Please print exactly the lines running from the one that contains "Task: Add a new page with plus" to the end of the data, with both lines included.

[EXTRACTED MATERIAL — start]

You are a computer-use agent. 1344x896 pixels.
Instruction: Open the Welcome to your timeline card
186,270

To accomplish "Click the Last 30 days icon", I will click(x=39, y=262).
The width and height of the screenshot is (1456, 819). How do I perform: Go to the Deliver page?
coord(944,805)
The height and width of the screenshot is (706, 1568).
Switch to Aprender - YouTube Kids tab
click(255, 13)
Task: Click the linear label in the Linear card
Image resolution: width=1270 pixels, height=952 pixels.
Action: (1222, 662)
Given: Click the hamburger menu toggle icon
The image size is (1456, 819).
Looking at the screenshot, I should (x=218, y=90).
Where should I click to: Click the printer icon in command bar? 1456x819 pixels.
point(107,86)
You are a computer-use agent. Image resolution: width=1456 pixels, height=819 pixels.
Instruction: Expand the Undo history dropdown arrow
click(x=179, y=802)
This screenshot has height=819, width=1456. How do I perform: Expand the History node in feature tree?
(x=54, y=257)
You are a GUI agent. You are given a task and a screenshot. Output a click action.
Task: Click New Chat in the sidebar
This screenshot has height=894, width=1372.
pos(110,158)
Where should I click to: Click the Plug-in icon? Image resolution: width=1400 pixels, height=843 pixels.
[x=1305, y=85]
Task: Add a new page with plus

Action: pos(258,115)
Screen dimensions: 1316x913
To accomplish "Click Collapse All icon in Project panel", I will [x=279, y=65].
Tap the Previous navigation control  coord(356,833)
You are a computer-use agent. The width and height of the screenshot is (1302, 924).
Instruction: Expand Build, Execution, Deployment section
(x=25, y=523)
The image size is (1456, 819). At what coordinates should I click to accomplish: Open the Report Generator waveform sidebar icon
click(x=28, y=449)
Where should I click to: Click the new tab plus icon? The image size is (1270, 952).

[EXTRACTED MATERIAL — finish]

**OUTPUT BELOW**:
Task: Add a new page with plus

Action: pos(258,115)
Screen dimensions: 1316x913
To accomplish "Click Collapse All icon in Project panel", I will [x=279, y=65].
Tap the Previous navigation control  coord(356,833)
You are a computer-use agent. The width and height of the screenshot is (1302, 924).
Instruction: Expand Build, Execution, Deployment section
(x=25, y=523)
The image size is (1456, 819). At what coordinates should I click to accomplish: Open the Report Generator waveform sidebar icon
click(x=28, y=449)
Where should I click to: Click the new tab plus icon? The image size is (1270, 952).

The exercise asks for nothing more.